Let in a Binomial distribution, consisting of 5 independent trials, probabilities of exactly 1 and 2 successes be 0.4096 and 0.2048 respectively. Then the probability of getting exactly 3 successes is equal to

Let p be the probability of success.
\(\begin{aligned}
& \mathrm{P}(\mathrm{X}=1)=0.4096 \text { and } \mathrm{P}(\mathrm{X}=2)=0.2048 \\
& \Rightarrow{ }^5 \mathrm{C}_1 \mathrm{p}^1 \mathrm{q}^4=0.4096 \text { and }{ }^5 \mathrm{C}_2 \mathrm{p}^2 \mathrm{q}^3=0.2048 \\
& \Rightarrow 5 \mathrm{pq}^4=0.4096 \text { and } 10 \mathrm{p}^2 \mathrm{q}^3=0.2048 \\
& \Rightarrow \frac{10 \mathrm{p}^2 \mathrm{q}^3}{5 \mathrm{pq}^4}=\frac{0.2048}{0.4096}
\end{aligned}\)
\(\begin{aligned} & \Rightarrow \frac{2 \mathrm{p}}{\mathrm{q}}=\frac{1}{2} \\ & \Rightarrow 4 \mathrm{p}=\mathrm{q} \\ & \Rightarrow 4 \mathrm{p}=1-\mathrm{p} \\ & \Rightarrow 5 \mathrm{p}=1 \\ & \Rightarrow \mathrm{p}=\frac{1}{5}\end{aligned}\)

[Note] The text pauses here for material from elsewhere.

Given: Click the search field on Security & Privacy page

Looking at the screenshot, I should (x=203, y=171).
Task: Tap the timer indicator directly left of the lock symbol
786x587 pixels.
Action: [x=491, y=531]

\(\begin{aligned} & \Rightarrow q=1-\frac{1}{5}=\frac{4}{5} \\ & \begin{aligned} P(X=3) & ={ }^5 C_3 p^3 q^2 \\ & =10\left(\frac{1}{5}\right)^3\left(\frac{4}{5}\right)^2 \\ & =10 \times \frac{1}{125} \times \frac{16}{25}=\frac{32}{625}\end{aligned}\end{aligned}\)